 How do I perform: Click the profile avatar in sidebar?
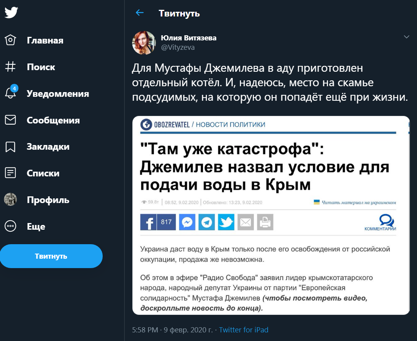click(10, 200)
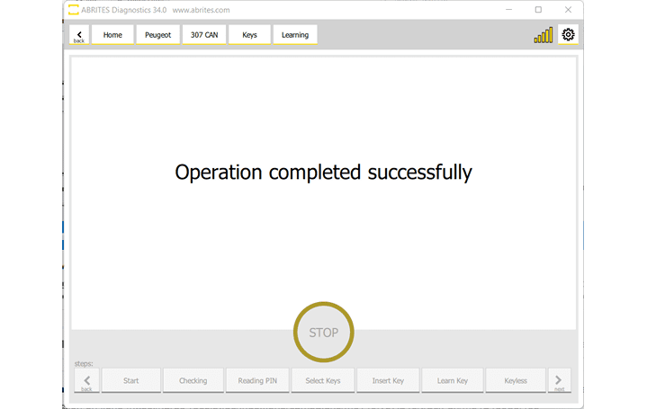Open the 307 CAN breadcrumb
Image resolution: width=647 pixels, height=409 pixels.
coord(203,35)
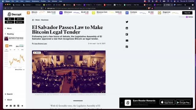196x110 pixels.
Task: Open the Bookmarks menu in menu bar
Action: click(36, 1)
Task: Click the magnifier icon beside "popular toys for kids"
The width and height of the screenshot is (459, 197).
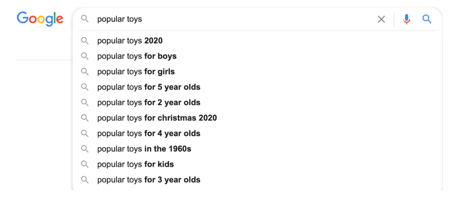Action: point(85,164)
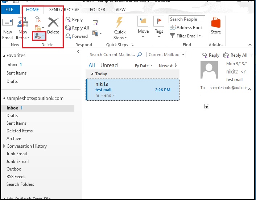
Task: Expand the Conversation History folder
Action: point(4,146)
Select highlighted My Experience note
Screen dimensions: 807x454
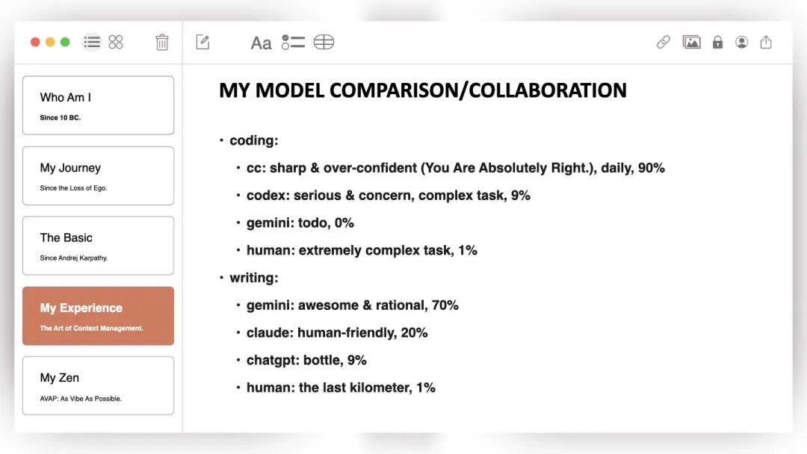(x=99, y=316)
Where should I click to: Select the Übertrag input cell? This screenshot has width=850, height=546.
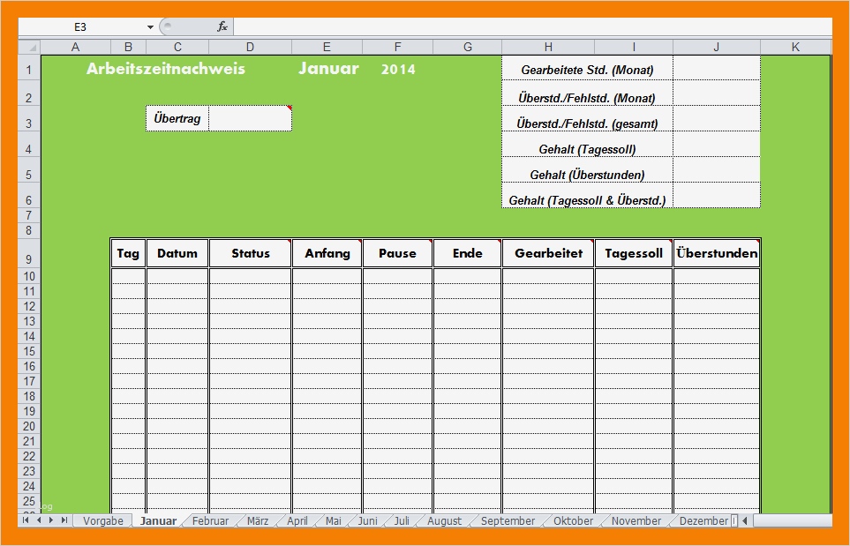pos(250,117)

● ● ● ●

__Task prompt__: All the lines above should be reproduced exactly, and none of the pictures.

__The answer__:
 How do I perform: Click the profile avatar in sidebar?
click(10, 200)
Open the 307 CAN breadcrumb
Image resolution: width=647 pixels, height=409 pixels.
coord(203,35)
196x110 pixels.
Task: Open the Bookmarks menu in menu bar
Action: click(36, 1)
Task: Click the magnifier icon beside "popular toys for kids"
The width and height of the screenshot is (459, 197).
Action: point(85,164)
Task: Expand the Conversation History folder
Action: point(4,146)
Select highlighted My Experience note
Screen dimensions: 807x454
(x=99, y=316)
Where should I click to: Select the Übertrag input cell? This screenshot has width=850, height=546.
pos(250,117)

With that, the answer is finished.